◆ Brief
Please repeat the lines starting with the line that contains "Image resolution: width=793" and going on through the line that contains "center [130, 202].", changing "screenshot" to "screen capture" and keeping everything else the same. Leave the pictures out of your answer.

◆ Data shown

• • •

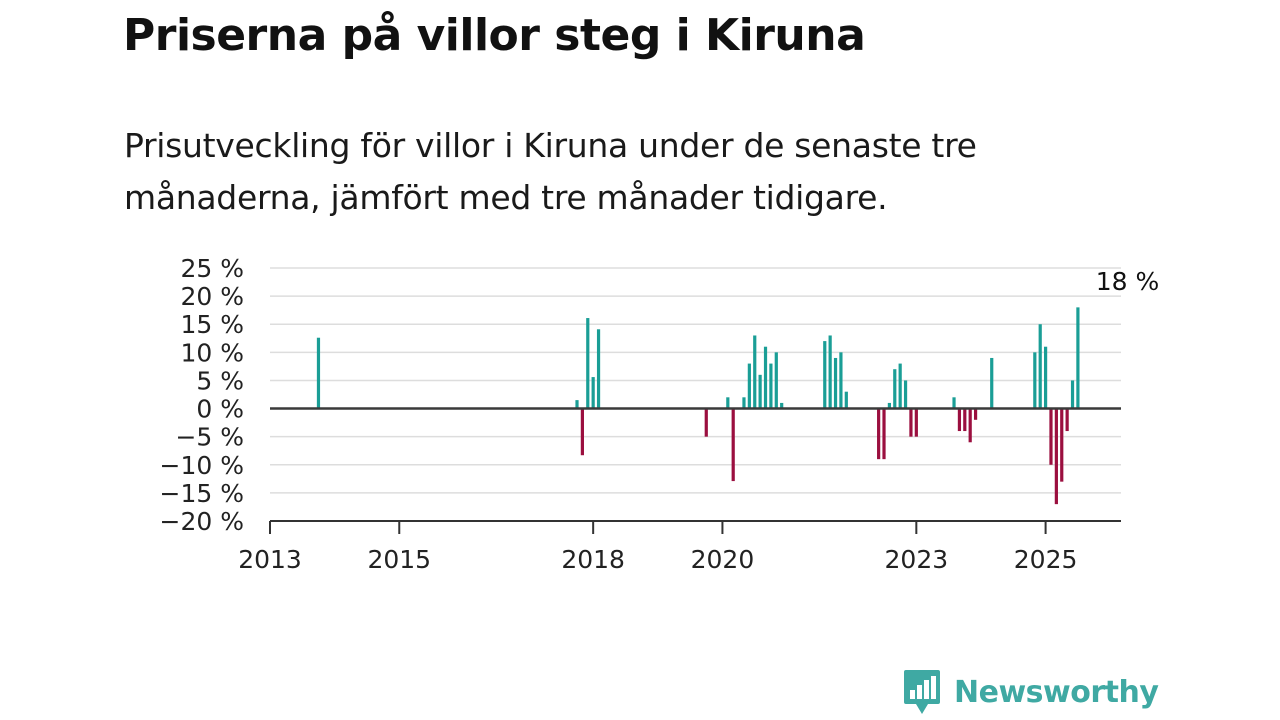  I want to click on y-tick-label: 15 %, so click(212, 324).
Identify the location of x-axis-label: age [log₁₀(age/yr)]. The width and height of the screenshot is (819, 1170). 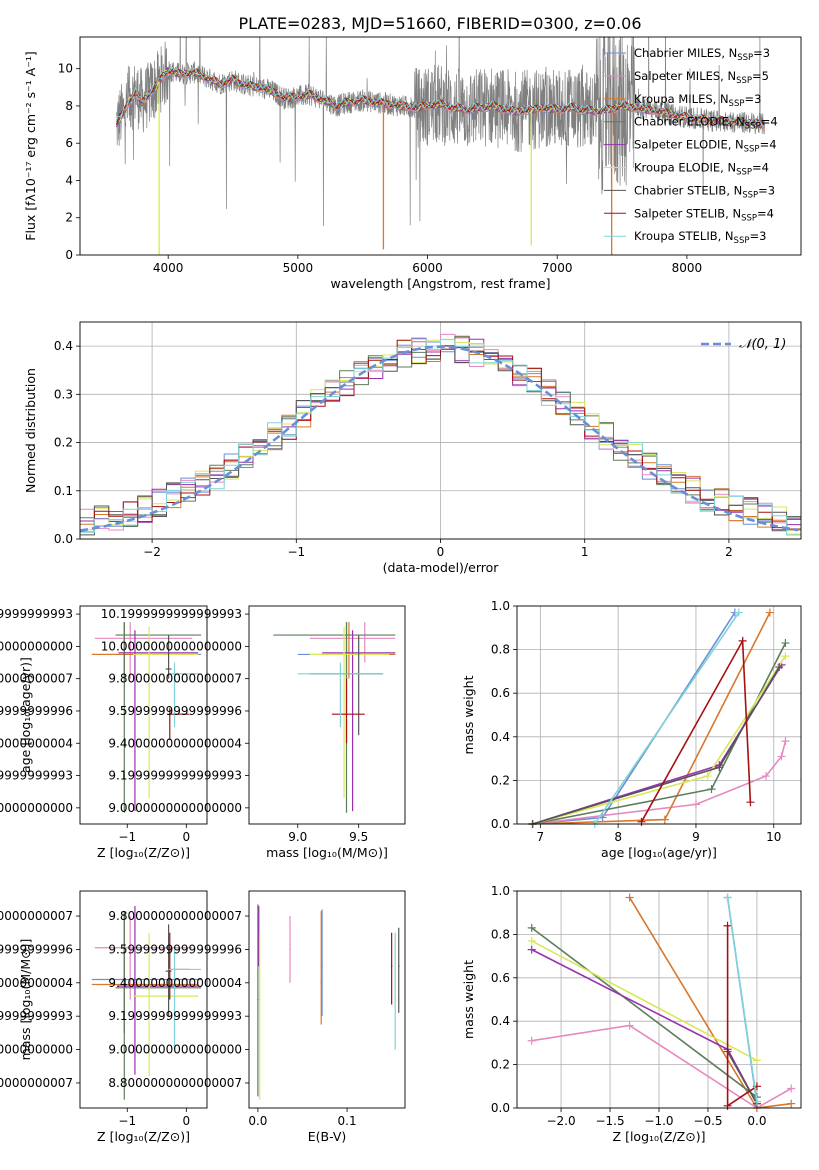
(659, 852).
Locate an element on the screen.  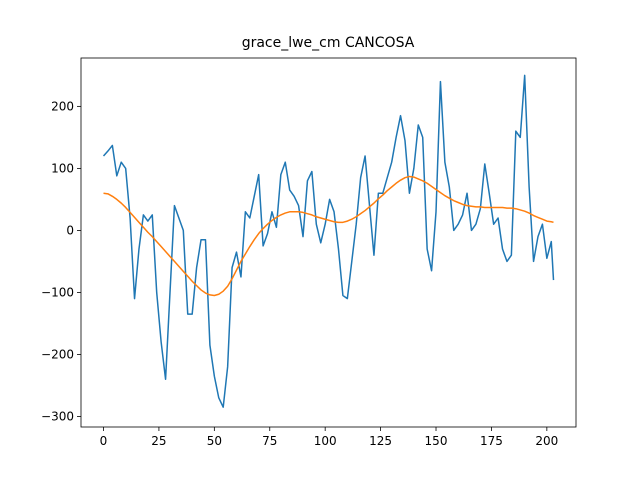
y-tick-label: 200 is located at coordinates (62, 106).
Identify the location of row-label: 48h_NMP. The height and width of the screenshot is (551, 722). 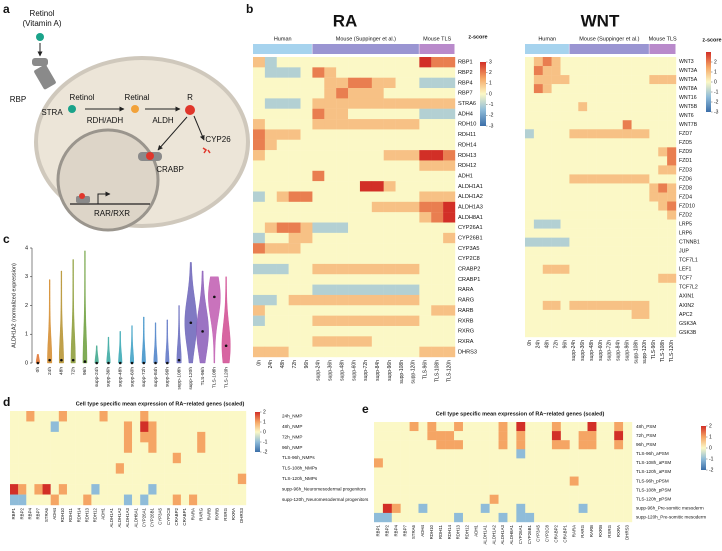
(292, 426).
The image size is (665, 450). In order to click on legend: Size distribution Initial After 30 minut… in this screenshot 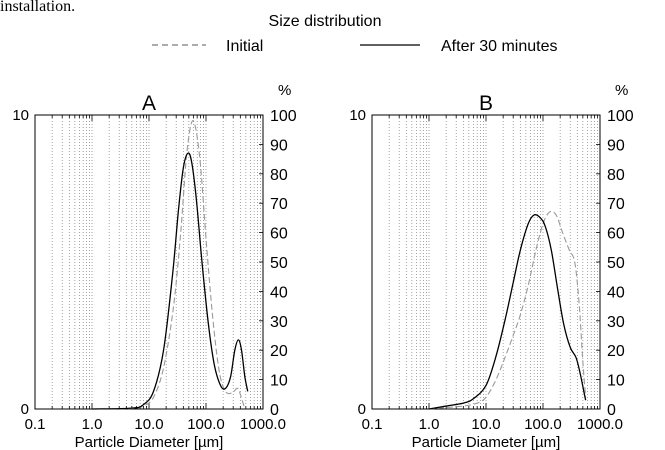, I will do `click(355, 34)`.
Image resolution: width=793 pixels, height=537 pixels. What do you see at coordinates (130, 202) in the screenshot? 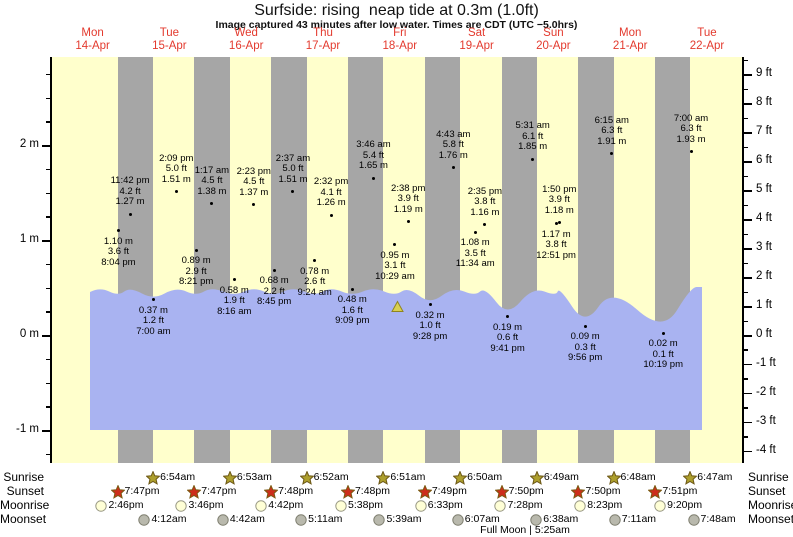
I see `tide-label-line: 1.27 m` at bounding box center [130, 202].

• • •

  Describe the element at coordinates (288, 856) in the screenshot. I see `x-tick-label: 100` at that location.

• • •

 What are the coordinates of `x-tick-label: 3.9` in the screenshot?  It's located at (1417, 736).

• • •

◆ Written response
Image resolution: width=793 pixels, height=537 pixels. What do you see at coordinates (130, 202) in the screen capture? 
I see `tide-label-line: 1.27 m` at bounding box center [130, 202].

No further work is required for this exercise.